PASSAGE PROVIDED:
So now that the PEP no longer supports sdists, can we do a review of whether it still covers enough use cases to be viable? In my experience, I don’t think I’ve ever heard anyone ask for pip to support reproducible installs explicitly, so while I get that the idea is that PEP 665 is about ensuring reproducible installs, what evidence do we have that enough people actually want reproducible installs to make it worth having a standardised lockfile whose main (sole?) purpose is to provide them?

In particular, there’s already a conversation starting about a follow-up proposal for adding sdist support. I’m not particularly happy about the possibility that PEP 665 can’t stand on its own merits and is merely a starting point for adding sdists. We have enough PEPs that have been approved but no-one is working on implementing them, that I don’t want to add another one to that list…

I know of enterprise users who solve this problem by having a PyPI mirror because pip isn’t secure by default in terms of what it installs. They can’t trust users to use any other index but their own private one that only contains code that has been cleared for use (i.e. tightly control what dependencies may get pulled in).

I know @kushaldas greatly cares about reproducible installs for SecureDrop.

TASK INSTRUCTIONS: Copy everything in the PEP 665 discussion above, from "In particular, there’s" down to "get pulled in).", word for word.

SUPPLIED INFORMATION:

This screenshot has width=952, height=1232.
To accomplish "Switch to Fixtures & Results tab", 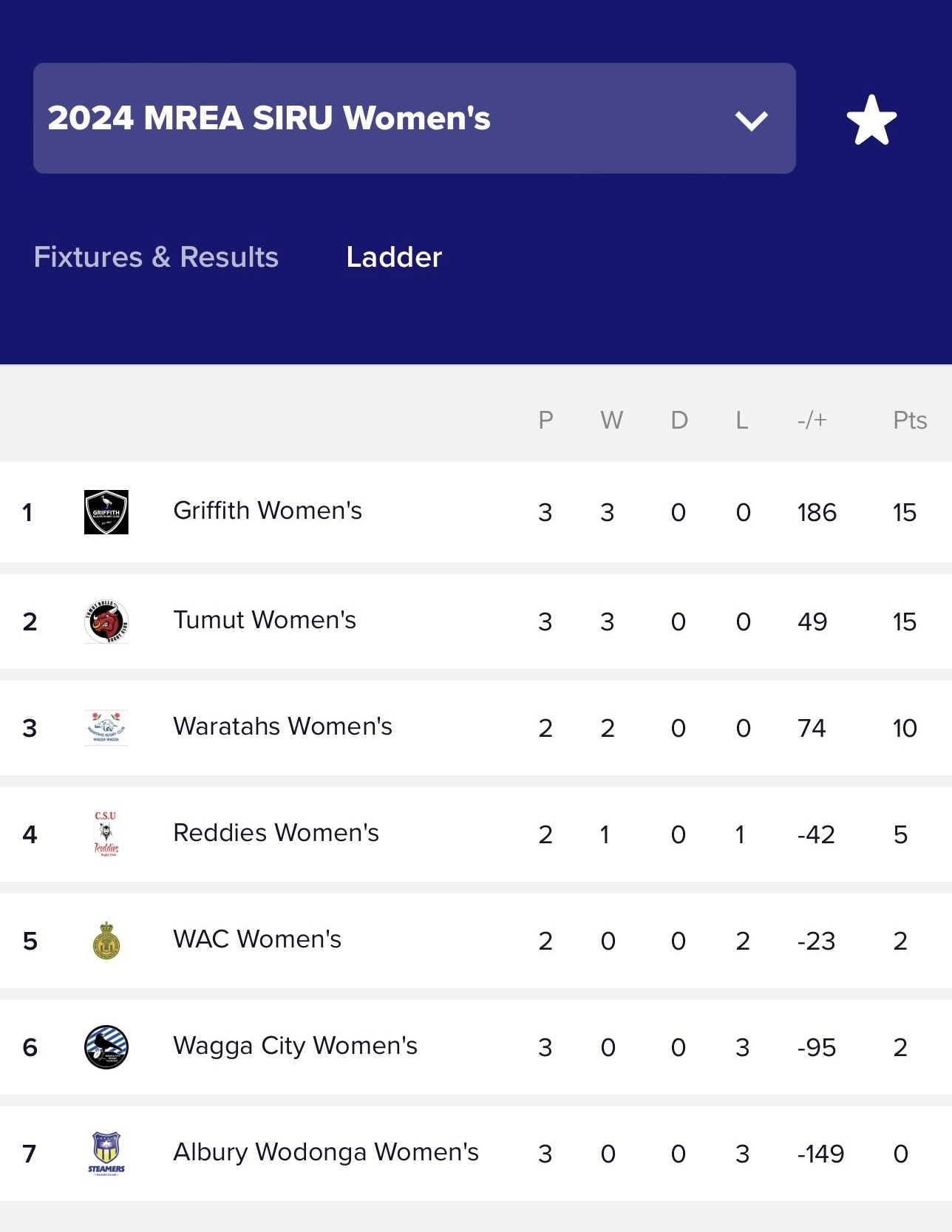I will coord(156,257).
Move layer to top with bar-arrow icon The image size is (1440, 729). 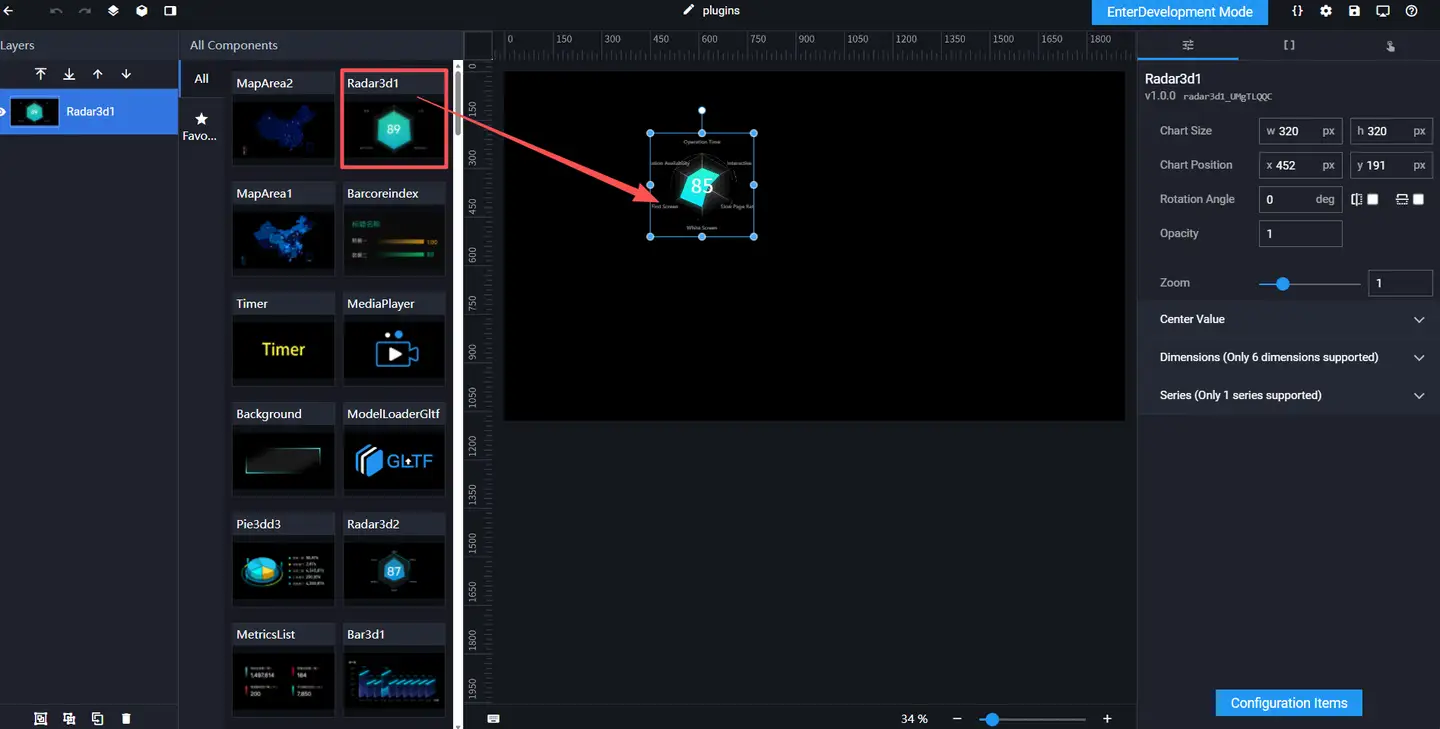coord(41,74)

--

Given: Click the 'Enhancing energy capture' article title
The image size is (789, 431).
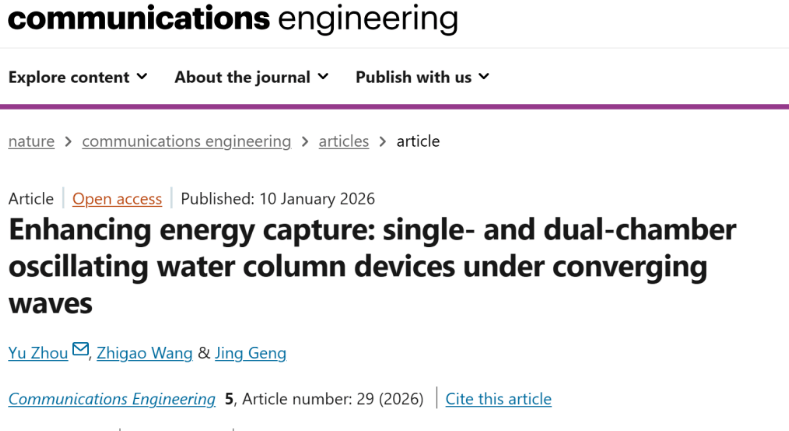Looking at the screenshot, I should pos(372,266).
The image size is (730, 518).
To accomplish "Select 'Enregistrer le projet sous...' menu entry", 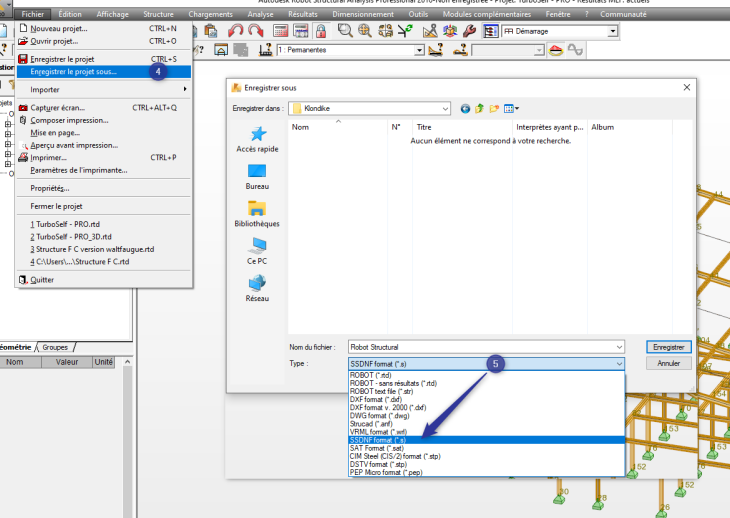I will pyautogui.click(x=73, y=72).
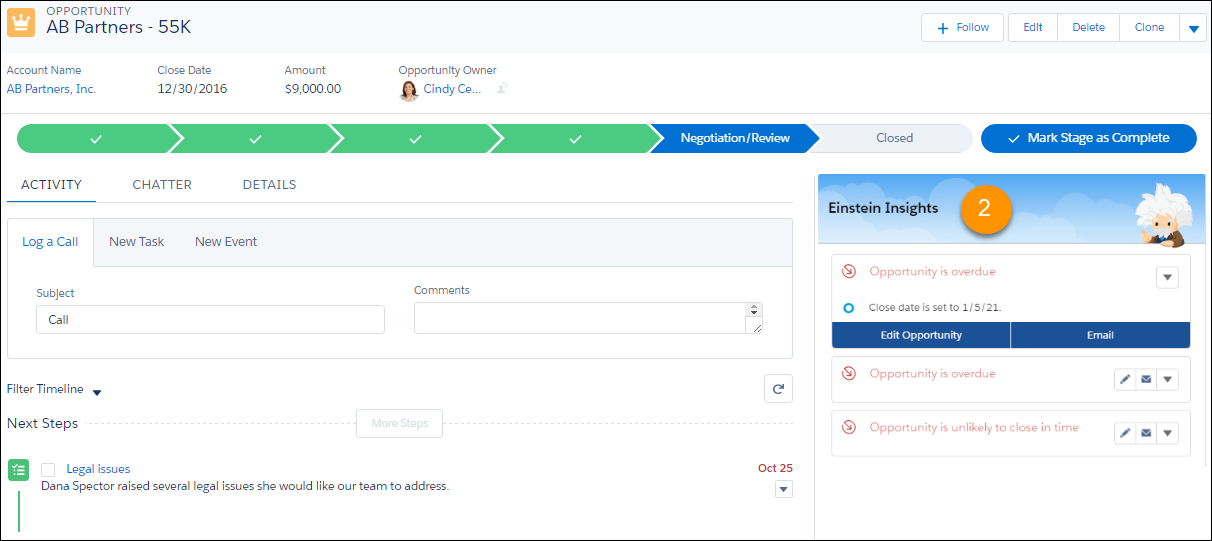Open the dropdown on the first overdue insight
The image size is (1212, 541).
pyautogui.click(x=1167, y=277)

==

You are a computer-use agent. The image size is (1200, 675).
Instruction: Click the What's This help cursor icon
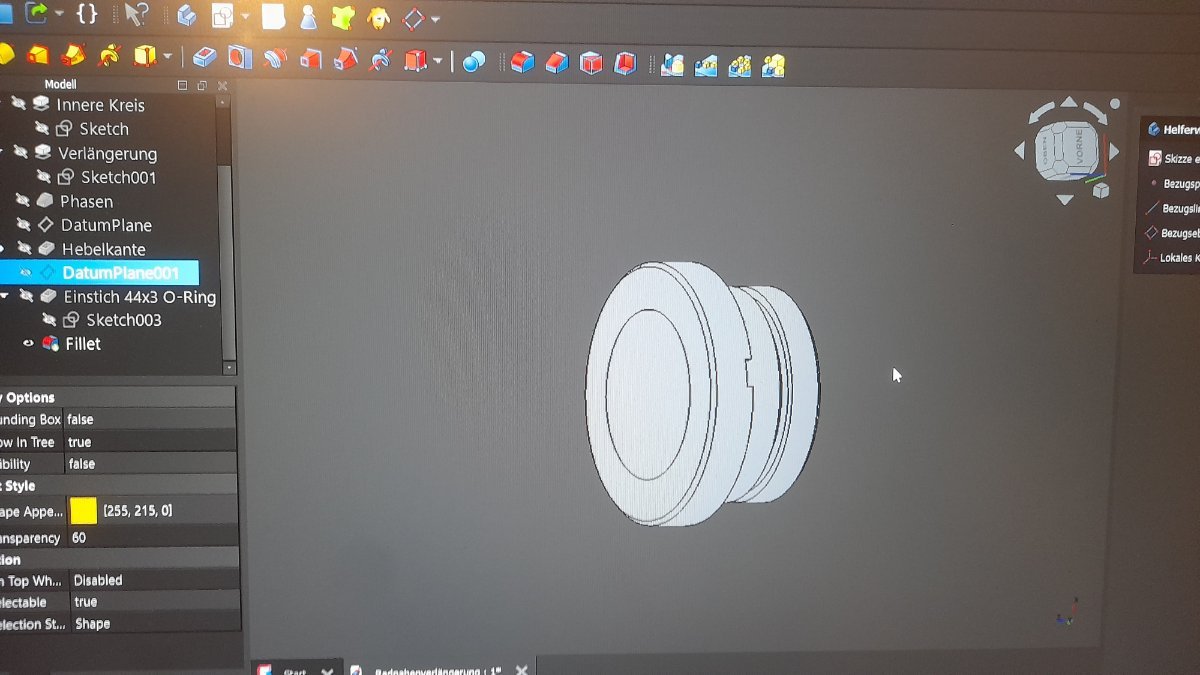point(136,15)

WORKED SOLUTION:
In particular, there’s already a conversation starting about a follow-up proposal for adding sdist support. I’m not particularly happy about the possibility that PEP 665 can’t stand on its own merits and is merely a starting point for adding sdists. We have enough PEPs that have been approved but no-one is working on implementing them, that I don’t want to add another one to that list…

I know of enterprise users who solve this problem by having a PyPI mirror because pip isn’t secure by default in terms of what it installs. They can’t trust users to use any other index but their own private one that only contains code that has been cleared for use (i.e. tightly control what dependencies may get pulled in).